WORK ITEM ▸ Every line of the entries that holds the word "computer" is to be copied.

DATA FOR THIS TASK ▸

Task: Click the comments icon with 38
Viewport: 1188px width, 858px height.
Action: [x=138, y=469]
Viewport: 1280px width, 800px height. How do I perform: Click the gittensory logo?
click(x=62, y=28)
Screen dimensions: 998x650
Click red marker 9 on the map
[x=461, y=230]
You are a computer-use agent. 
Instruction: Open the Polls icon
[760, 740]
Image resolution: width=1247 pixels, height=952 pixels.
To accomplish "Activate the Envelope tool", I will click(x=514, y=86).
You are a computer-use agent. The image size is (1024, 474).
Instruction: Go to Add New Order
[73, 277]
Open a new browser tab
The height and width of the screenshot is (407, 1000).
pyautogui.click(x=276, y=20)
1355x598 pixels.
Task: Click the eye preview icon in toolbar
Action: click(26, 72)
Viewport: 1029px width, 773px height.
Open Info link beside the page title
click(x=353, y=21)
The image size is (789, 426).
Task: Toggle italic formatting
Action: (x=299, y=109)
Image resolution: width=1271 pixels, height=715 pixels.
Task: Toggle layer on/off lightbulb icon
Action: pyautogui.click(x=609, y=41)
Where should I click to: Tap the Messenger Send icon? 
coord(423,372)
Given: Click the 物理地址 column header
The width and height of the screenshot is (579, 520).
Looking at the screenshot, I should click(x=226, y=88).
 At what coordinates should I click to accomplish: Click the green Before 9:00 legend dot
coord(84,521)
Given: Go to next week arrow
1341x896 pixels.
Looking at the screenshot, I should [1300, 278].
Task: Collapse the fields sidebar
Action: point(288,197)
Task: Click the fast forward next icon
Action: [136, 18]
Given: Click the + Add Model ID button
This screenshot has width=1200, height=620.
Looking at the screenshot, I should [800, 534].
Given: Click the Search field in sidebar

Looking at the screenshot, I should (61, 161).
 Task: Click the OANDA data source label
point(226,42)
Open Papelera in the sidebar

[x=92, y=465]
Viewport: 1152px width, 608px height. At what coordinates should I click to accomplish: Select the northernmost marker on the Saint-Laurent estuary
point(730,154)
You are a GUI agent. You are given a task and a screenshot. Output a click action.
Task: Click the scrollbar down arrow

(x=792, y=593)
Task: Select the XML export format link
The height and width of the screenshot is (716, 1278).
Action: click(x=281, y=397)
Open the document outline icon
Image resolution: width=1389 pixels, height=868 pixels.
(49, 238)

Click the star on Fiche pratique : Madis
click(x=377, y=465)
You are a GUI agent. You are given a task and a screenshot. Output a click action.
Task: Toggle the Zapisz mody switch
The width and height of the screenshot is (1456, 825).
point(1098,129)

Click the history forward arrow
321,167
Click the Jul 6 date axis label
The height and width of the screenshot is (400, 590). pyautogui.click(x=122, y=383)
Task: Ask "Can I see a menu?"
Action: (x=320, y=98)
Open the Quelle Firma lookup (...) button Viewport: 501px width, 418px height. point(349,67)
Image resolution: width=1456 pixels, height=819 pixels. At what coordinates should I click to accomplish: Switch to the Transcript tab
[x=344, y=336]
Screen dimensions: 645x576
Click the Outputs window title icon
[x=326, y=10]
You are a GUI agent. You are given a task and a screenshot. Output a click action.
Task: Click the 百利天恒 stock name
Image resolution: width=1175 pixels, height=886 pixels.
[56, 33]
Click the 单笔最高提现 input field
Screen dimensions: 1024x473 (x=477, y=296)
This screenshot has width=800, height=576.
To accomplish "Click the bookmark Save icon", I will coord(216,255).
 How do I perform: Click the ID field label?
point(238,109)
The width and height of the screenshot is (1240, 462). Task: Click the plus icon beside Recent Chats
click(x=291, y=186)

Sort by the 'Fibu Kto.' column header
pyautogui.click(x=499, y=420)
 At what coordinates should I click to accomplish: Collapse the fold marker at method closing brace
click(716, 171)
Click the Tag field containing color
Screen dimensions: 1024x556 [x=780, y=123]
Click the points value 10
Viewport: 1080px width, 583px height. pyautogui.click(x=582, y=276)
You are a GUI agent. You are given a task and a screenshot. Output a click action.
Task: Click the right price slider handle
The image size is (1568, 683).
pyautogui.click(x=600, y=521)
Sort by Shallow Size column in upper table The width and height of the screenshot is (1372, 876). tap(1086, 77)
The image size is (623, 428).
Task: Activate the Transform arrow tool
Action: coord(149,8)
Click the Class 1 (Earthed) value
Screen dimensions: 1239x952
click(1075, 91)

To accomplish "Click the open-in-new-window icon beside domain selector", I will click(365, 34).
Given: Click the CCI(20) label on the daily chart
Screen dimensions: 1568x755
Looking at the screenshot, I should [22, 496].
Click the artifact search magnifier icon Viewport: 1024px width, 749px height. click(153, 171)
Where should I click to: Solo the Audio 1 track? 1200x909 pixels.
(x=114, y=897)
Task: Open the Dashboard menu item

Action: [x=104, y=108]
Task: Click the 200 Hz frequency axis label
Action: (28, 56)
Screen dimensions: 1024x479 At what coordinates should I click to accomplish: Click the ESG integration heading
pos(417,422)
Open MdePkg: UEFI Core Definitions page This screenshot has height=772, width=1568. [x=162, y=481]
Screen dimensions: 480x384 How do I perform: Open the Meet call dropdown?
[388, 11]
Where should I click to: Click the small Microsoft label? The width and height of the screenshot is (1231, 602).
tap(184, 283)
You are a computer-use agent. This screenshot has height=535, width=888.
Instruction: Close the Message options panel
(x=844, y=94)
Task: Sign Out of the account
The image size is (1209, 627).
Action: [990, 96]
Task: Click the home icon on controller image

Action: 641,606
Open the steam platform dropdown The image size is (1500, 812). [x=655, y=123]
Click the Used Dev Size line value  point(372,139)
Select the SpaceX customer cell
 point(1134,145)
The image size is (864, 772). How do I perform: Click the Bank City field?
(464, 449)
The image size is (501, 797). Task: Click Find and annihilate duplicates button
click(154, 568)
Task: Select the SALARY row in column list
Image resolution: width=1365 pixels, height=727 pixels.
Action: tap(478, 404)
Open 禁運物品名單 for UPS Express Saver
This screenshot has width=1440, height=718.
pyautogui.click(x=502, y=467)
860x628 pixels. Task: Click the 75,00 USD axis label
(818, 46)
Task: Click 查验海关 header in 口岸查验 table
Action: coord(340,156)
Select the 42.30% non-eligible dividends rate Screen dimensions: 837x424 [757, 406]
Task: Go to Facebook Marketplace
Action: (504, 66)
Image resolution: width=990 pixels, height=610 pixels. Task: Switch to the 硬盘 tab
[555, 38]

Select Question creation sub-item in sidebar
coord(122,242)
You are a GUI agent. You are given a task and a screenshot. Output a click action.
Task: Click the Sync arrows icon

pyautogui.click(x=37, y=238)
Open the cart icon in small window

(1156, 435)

WRITTEN ANSWER ▸
You are a computer-use agent. 
You are a computer-use agent. The image size is (1024, 474).
You are a computer-use agent. This screenshot has height=535, width=888.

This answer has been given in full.